Ma il Consiglio di Stato, IV Sezione, «è dell’avviso che le doglianze di parte appellante siano fondate con specifico riferimento al dedotto difetto di motivazione e di istruttoria». Ancora una volta, i giudici di Palazzo Spada evidenziano le carenze motivazionali di un atto di diniego da parte di una Soprintendenza. Infatti, sostengono i giudici amministrativi che «in una situazione di fatto così connotata l’aggravamento dell’effetto “selva” andava motivato in concreto, tenuto conto che si tratta di un solo aerogeneratore che si inserisce in un contesto che vede non solo la presenza di 20 impianti (13 già realizzati e 7 autorizzati) ma anche di altri parchi eolici limitrofi e prossimi alle zone archeologiche (secondo quanto evincibile dalle perizia di parte in atti) sicché il valore marginale in termini di potenziale pregiudizio paesaggistico è oggettivamente ridotto e, come tale, andava puntualmente giustificato in relazione alle caratteristiche dei luoghi».

La Soprintendenza non può fermarsi ad «una valutazione una volta per tutte, che prescinda dalla congrua analisi del caso concreto perché può rappresentare una non consentita “irragionevole limitazione” alla installazione di un impianto di produzione di energie alternative […] e non sembra neppure conforme alle Linee guida, per le quali l’eventuale preesistenza di altri impianti eolici nello stesso territorio non è di per sé ostativa all’installazione di un nuovo analogo impianto, benché di essa occorra tener conto». Né è apparsa accoglibile ai giudici la motivazione per la quale una modifica al progetto (con riduzione dell’altezza della torre) dovesse richiedere una formalizzazione perché ben poteva essere esaminata in sede di conferenza dei servizi ed adottata come prescrizione.

La contraddittorietà dei pareri

Infine, sostengono i giudici di Palazzo Spada, com’è possibile che la Soprintendenza abbia espresso parere negativo sulla torre da mini eolico in questione se sulla stessa particella nel 2015 «[…] detta autorità ha invece assentito l’istallazione di un aerogeneratore di potenza maggiore (999 KW in luogo di 850 KW), come affermato dalla appellante e comprovato»? Doveva essere onere della Soprintendenza, afferma ancora il Consiglio di Stato, «prospettare la presenza di circostanze in fatto idonee a giustificare il diverso giudizio tecnico reso sia in punto di possibile impatto visivo sui limitrofi siti archeologici e sul contesto paesaggistico che con riferimento al carattere sensibile del sito, peraltro pacificamente non gravato da vincolo diretto o indiretto. Inoltre, quanto all’impatto visivo, la notevole distanza dai siti archeologici limitrofi, di gran lunga superiore a quella prescritta per il grande eolico dal DM 10.9.2010 (cfr. perizia di parte in atti), induce a ritenere implausibile la sussistenza di profili di pregiudizio, conformemente al parere positivo reso nel 2015, come peraltro comprovato dalla documentazione fotografica contenuta nella perizia di parte appellante depositata in giudizio».

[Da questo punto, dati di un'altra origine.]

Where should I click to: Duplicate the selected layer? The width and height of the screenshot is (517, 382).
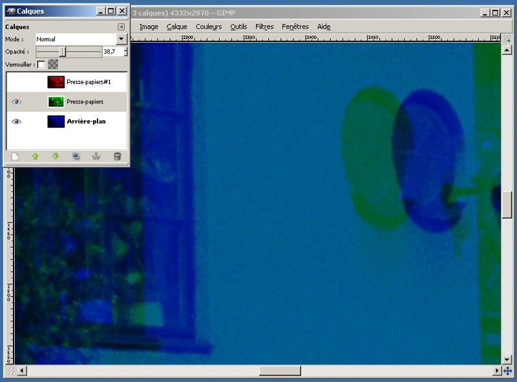76,156
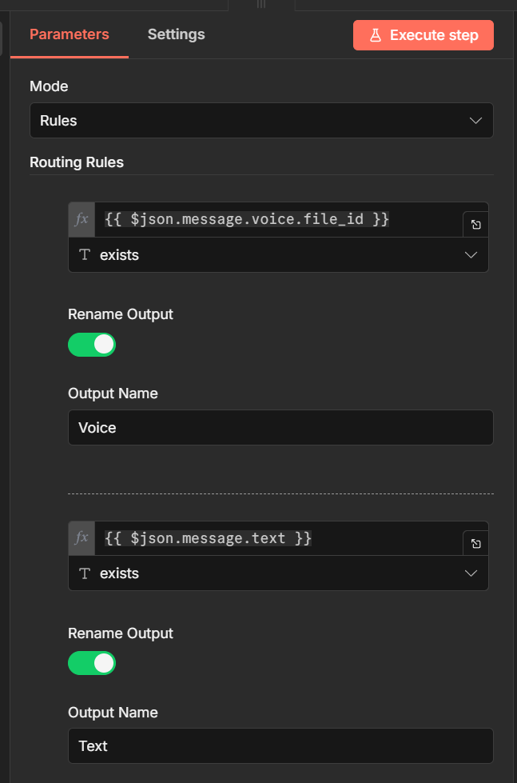Image resolution: width=517 pixels, height=783 pixels.
Task: Click the Mode dropdown chevron arrow
Action: click(476, 121)
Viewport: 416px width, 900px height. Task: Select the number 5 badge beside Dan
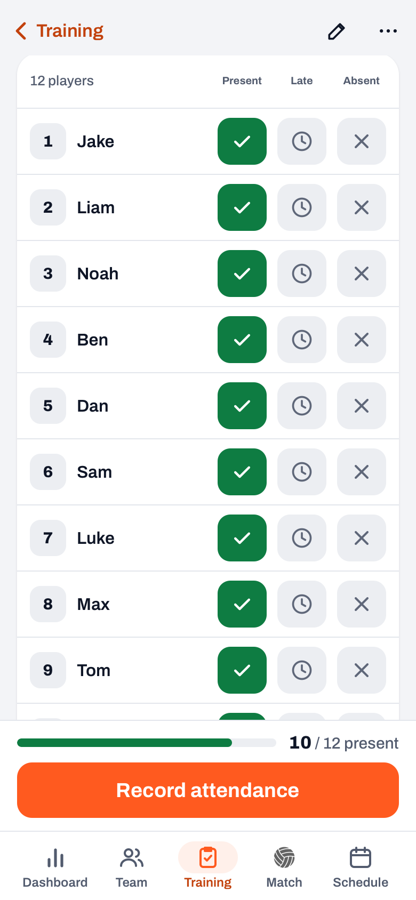click(48, 406)
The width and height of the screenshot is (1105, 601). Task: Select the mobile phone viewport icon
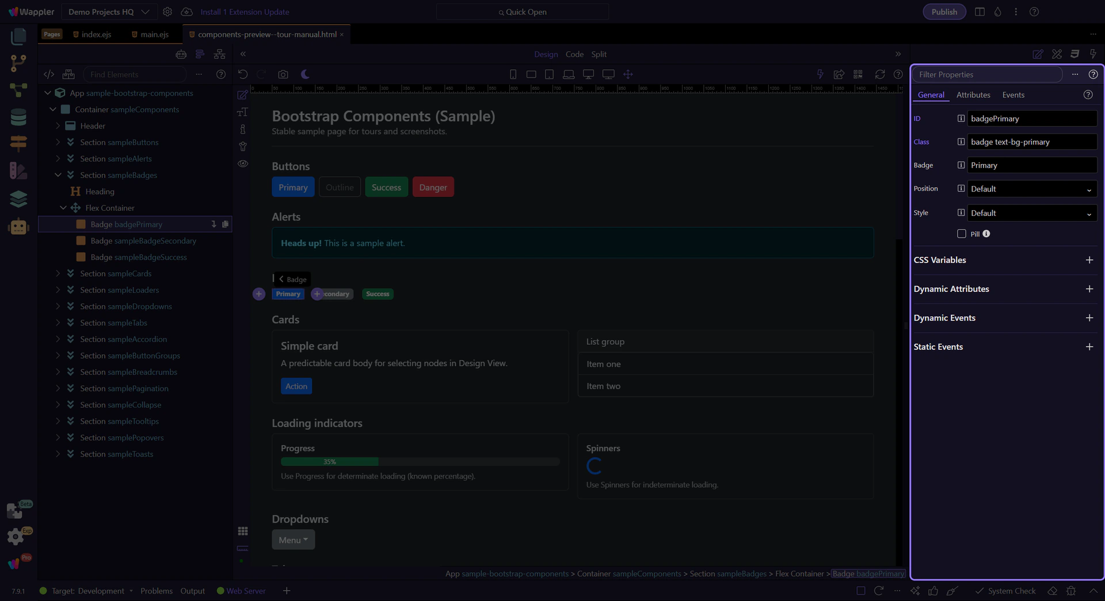513,74
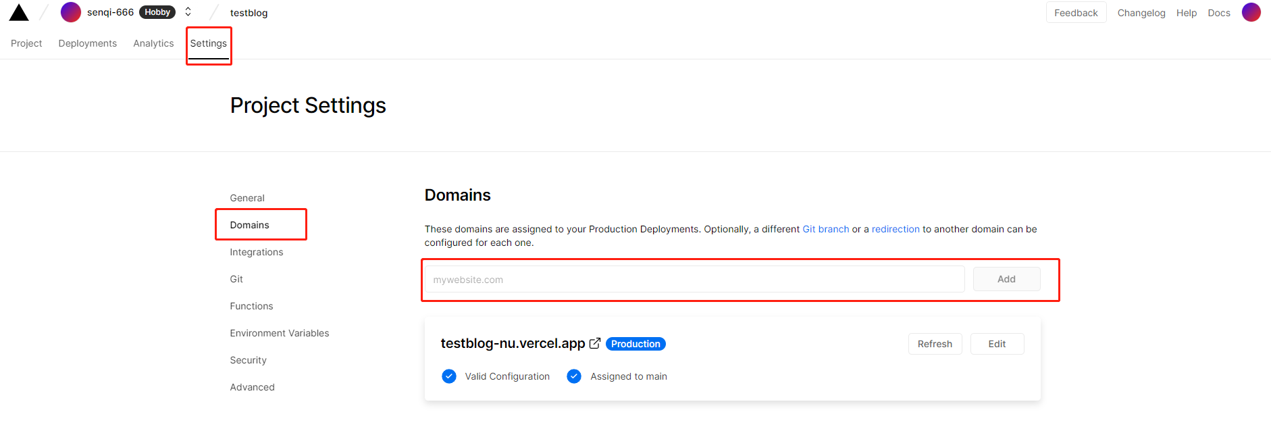Viewport: 1271px width, 431px height.
Task: Focus the mywebsite.com domain input field
Action: pos(694,280)
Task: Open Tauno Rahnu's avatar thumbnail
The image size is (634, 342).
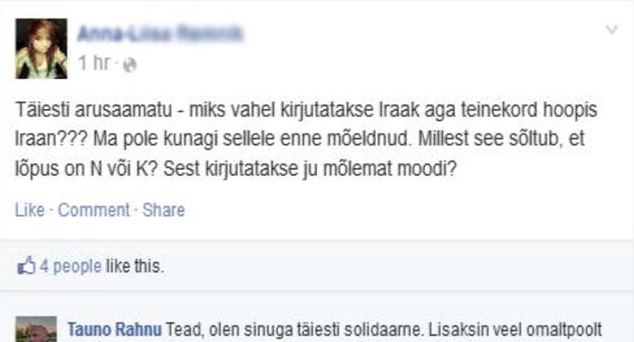Action: (x=36, y=329)
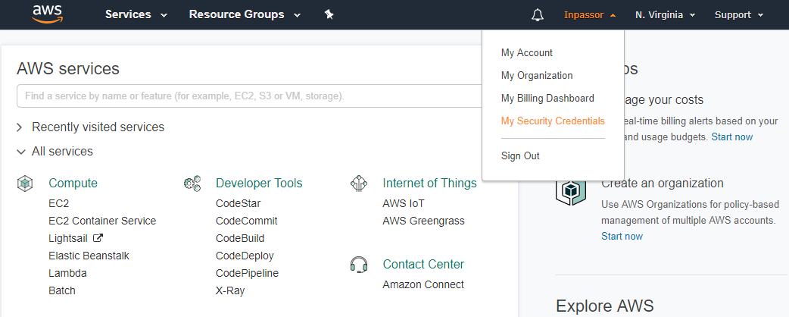Click the Developer Tools gears icon

click(x=192, y=183)
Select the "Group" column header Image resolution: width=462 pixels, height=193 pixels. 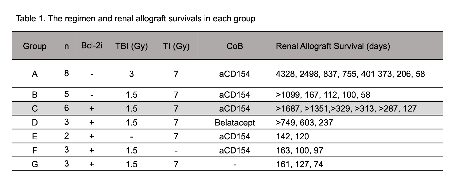[35, 46]
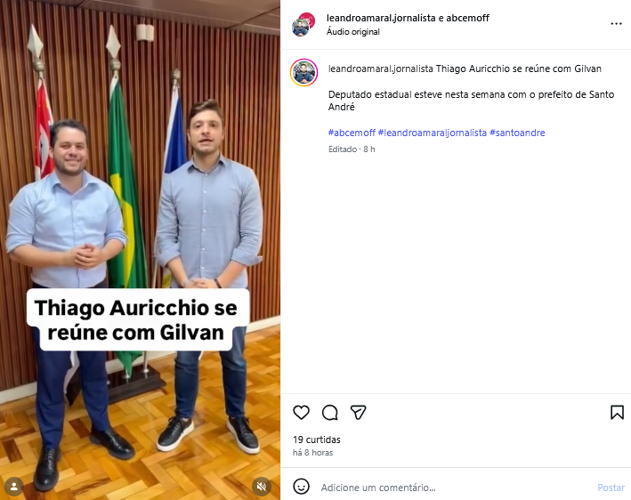Click the Postar button

pos(611,488)
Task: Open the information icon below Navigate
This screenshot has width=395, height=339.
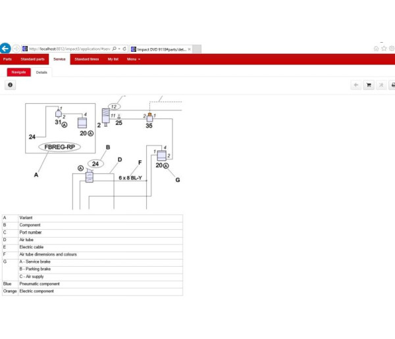Action: [10, 85]
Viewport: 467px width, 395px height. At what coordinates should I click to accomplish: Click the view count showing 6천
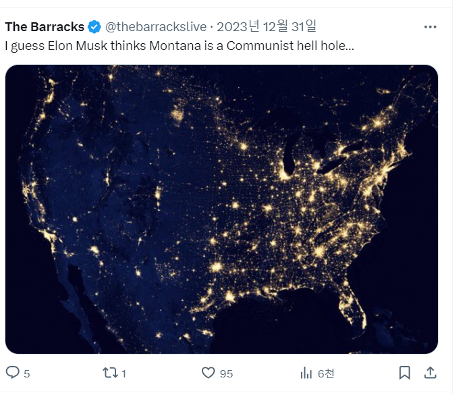326,373
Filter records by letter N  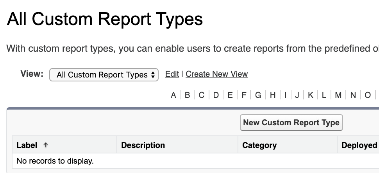pyautogui.click(x=353, y=95)
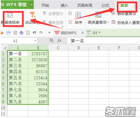Click the fx insert function icon
The image size is (140, 118).
pos(59,41)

Ancora una volta, quindi, la scarsa motivazione e la contraddittorietà dei pareri paesaggistici, resi in atti di diniego all’installazione di impianti energetici da fonti rinnovabili, determina una sorta di eterogenesi dei fini per la quale chi ne fa le spese è la corretta tutela del paesaggio. Meditate, Soprintendenze, meditate.